SET EXERCISE
List the full name of every person named in the post about the Galileo Messenger newsletters.

Emily Lakdawalla • Jan 20, 2012
Blast from the past: The Galileo Messenger
It's impossible to avoid a foreboding feeling when reading the early newsletters that came out of the Galileo project. Undoubtedly, Galileo transformed our understanding of Jupiter and especially its moons, revealing Europa and Ganymede to be worlds with liquid oceans worthy of exploration on their own. But it was befallen by one disaster after another, from even before its construction began, through its too-long-cruise, and into its Jupiter mission. Despite all that, Galileo lived longer than it had any right to before finally ending its existence in a fiery plunge into Jupiter's atmosphere on September 22, 2003.
From 1981 to 1997, the Galileo mission published an approximately quarterly newsletter called the Galileo Messenger. It eventually ran to 45 issues, until the end of the Prime Mission, by which time Internet access had become commonplace enough that it made sense to transition the news function to the Web. I have them all now in PDF format thanks to Patrick Wiggins, a NASA/JPL Solar System Ambassador in Utah, who saw my earlier posting of the Voyager Mission Status Bulletins and offered to scan his collection of miscellaneous JPL newsletters for me. As with the Voyager Bulletins, I'm posting the Galileo Messengers in batches when I have the opportunity to read through them. There were 45 issues, and 20 of them were published before Galileo ever got off the ground. That period is the subject of this post.
Clearly, the Galileo project had a tortured history even before the first Issue of the Messenger. The first newsletter opens with a message from Project Manager John Casani: "After a flurry of activity during the last three months the Galileo mission has again stabilized. It is important at this juncture that we avoid the tendency to listen to rumors, which will be rampant a few more months, and to concentrate on our specific tasks." It also describes the point of the newsletter:
The Galileo Messenger will be a combined project newspaper and status bulletin. Its purpose is to provide both a summary of the project activities and an informal set of feature articles highlighting specific aspects of the project. We hope that the Messenger will convey not just the facts associated with Galileo, but also something more subjective, an exciting look at the nature of the Galileo endeavor.

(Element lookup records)
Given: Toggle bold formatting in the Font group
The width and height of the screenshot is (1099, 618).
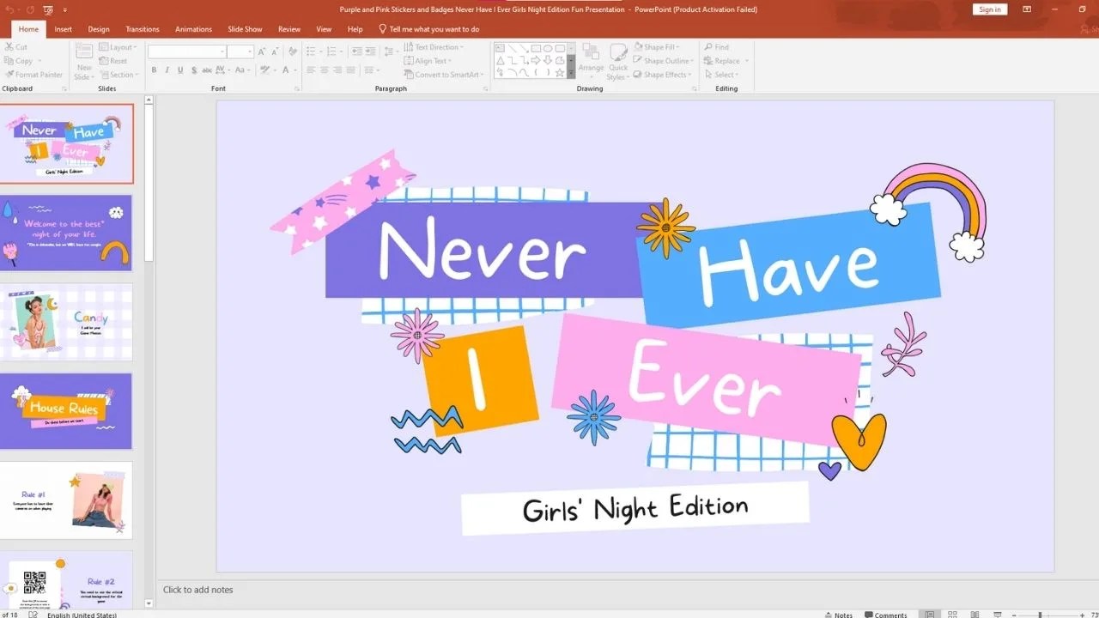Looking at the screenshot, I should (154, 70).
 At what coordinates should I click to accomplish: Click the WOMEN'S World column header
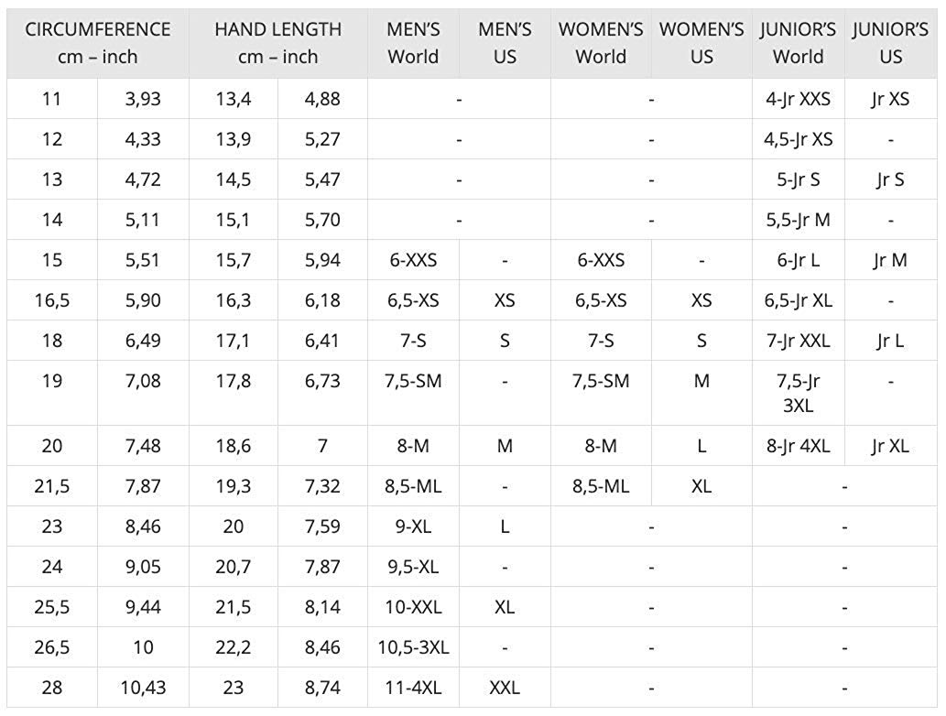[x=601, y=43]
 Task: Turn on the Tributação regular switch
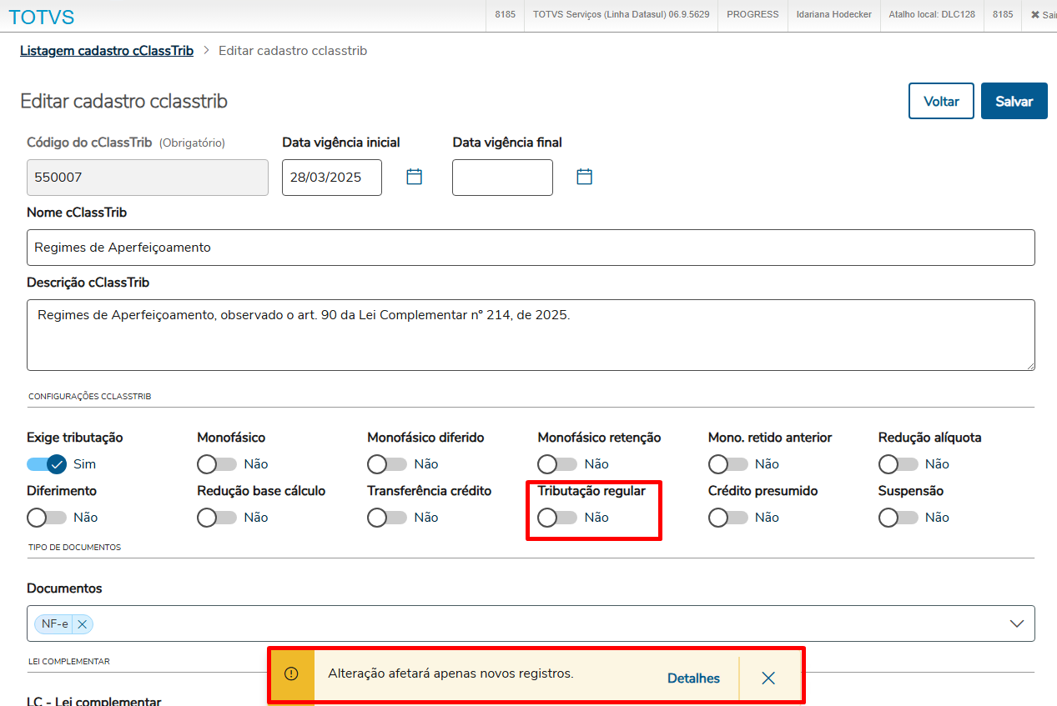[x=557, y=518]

* * *

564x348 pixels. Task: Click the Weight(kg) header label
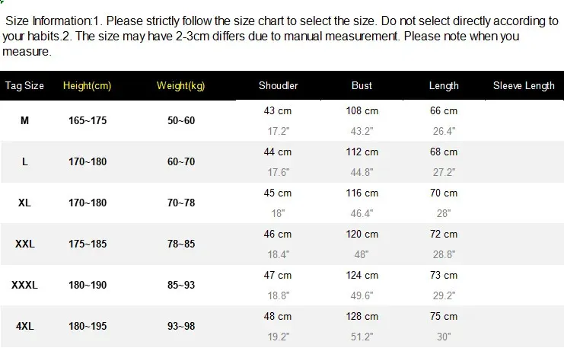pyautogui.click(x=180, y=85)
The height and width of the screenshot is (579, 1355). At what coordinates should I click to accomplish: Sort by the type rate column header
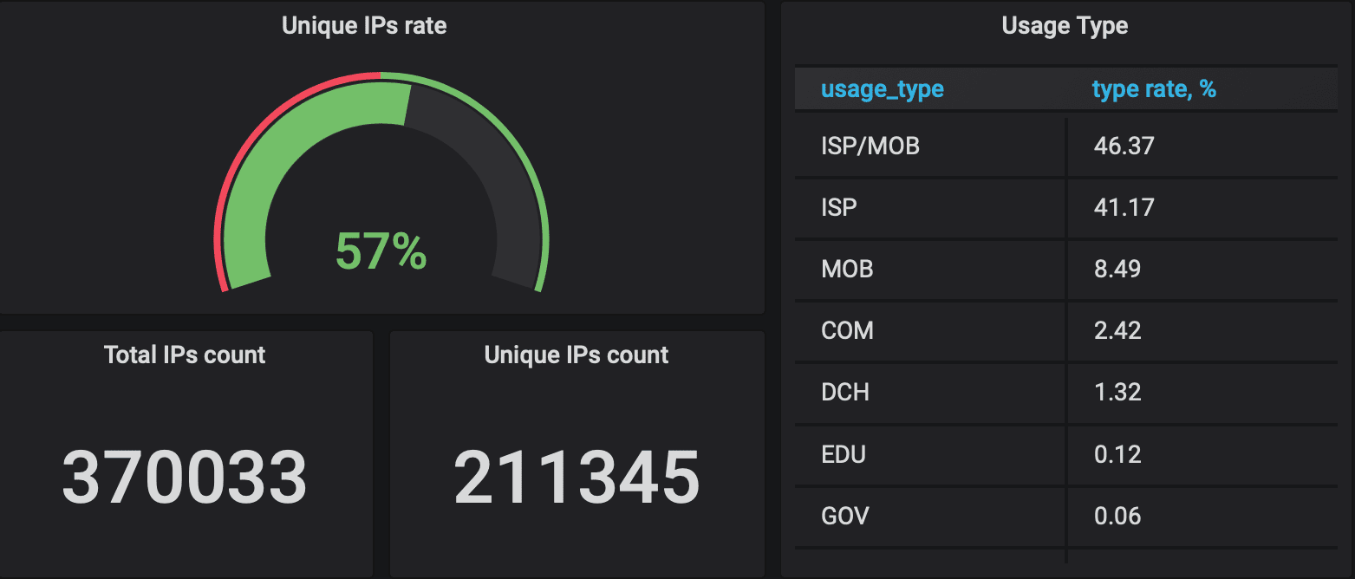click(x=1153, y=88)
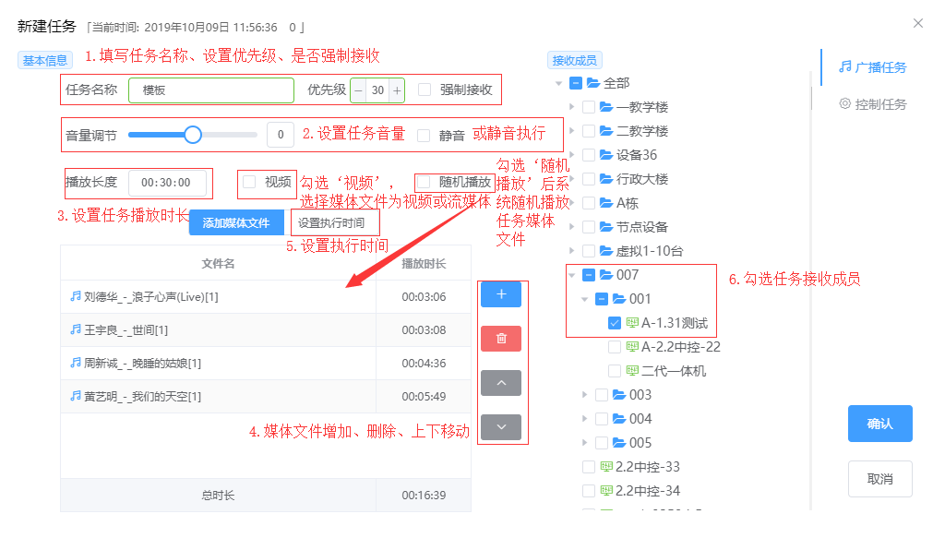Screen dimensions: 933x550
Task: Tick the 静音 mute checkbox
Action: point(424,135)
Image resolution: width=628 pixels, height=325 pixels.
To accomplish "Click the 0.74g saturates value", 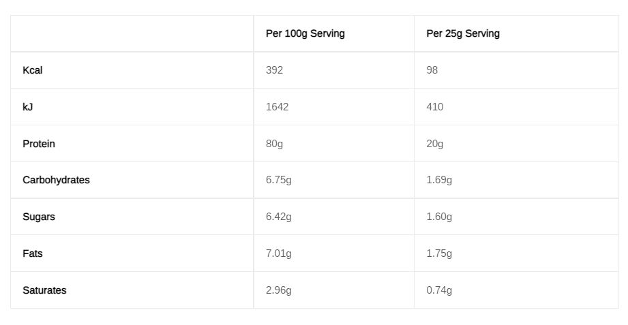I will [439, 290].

REPLY TO THE TASK
Emily Lakdawalla, Patrick Wiggins, John Casani